The psychological problems took their toll. “We had some territorial problems. Some people felt they needed special attention. Others refused to give up their gold coins to pay Mr. Starko. There were quarrels.
Did the children get any education? “My mother tried to teach me arithmetic, etc., but without books it was very difficult. Basically, I had no education when I came to the United States.”
How about prayer? “We were almost discovered once when someone heard noises and reported it to the Nazis. When they pounded on the walls, all of us prayed. Lucky (our prayers were answered) for us and unlucky for the Jews who were found hiding in an adjacent cellar.”
The inhabitants of the bunker survived the war. Stanley lost the rest of his family, including his grandparents, when the Germans rounded them up in the Stryj ghetto and sent them to their deaths in Belzec.
What does Stanley remember when he thinks of those two years? “Hunger, fear, boredom, sweltering heat and foul air. I felt like a trapped rat. But the rats in our bunker were able to escape to the outside. They were living a better life than I had… It is difficult to remember something so horrible, especially when it happened to a child. I have repressed a lot. Periodically, it all comes back. This happened eight years ago when my mother died. I went into a severe depression.”
Plans for a Documentary
Stanley is co-producer of a planned documentary that will allow the child survivors of this experience to tell their own stories, not only those of their chidhood but also their adulthood. Are they healed? What scars have remained? How did they deal with their own children and parents?
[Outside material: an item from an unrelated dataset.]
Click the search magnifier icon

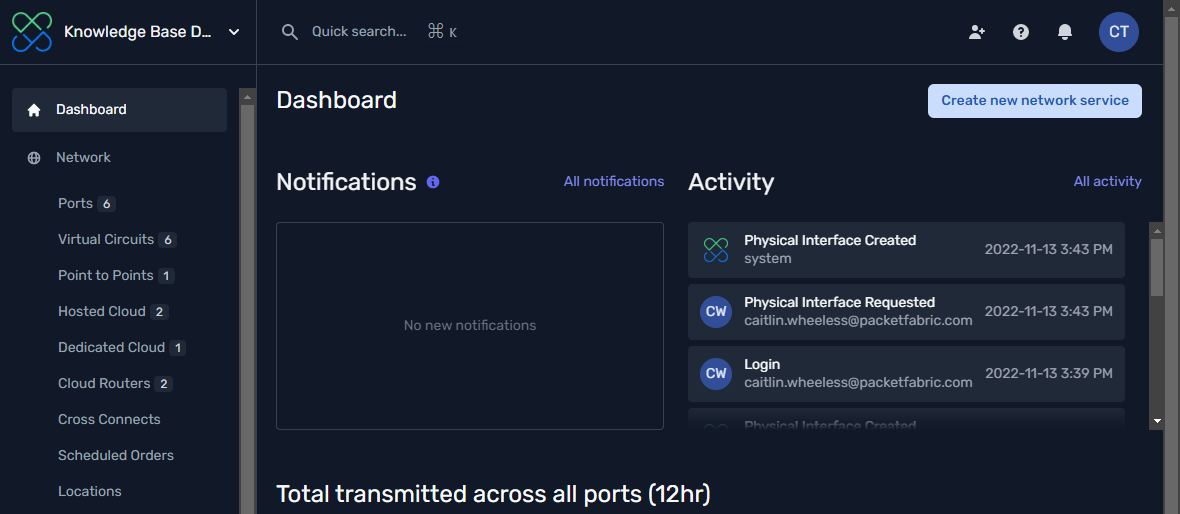coord(290,32)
Sixty percent of the film will contain interviews of the child survivors, historians and psychologists specializing with problems of the hidden child. In addition, the film will use historical narration, archival stills, documentary, and location footage.
The producers and a small camera crew as well as several of the child survivors will journey to Stryj to find the house where the bunker was located. Contacts have been established in the town. Today there remains only one Jew who was born in Stryj. He calls hinself the "Last of the Mohicans."
Fiscal sponsorship (non profit status) is under The Center for Jewish Culture and Creativity in Los Angeles. At the present time funds are being raised.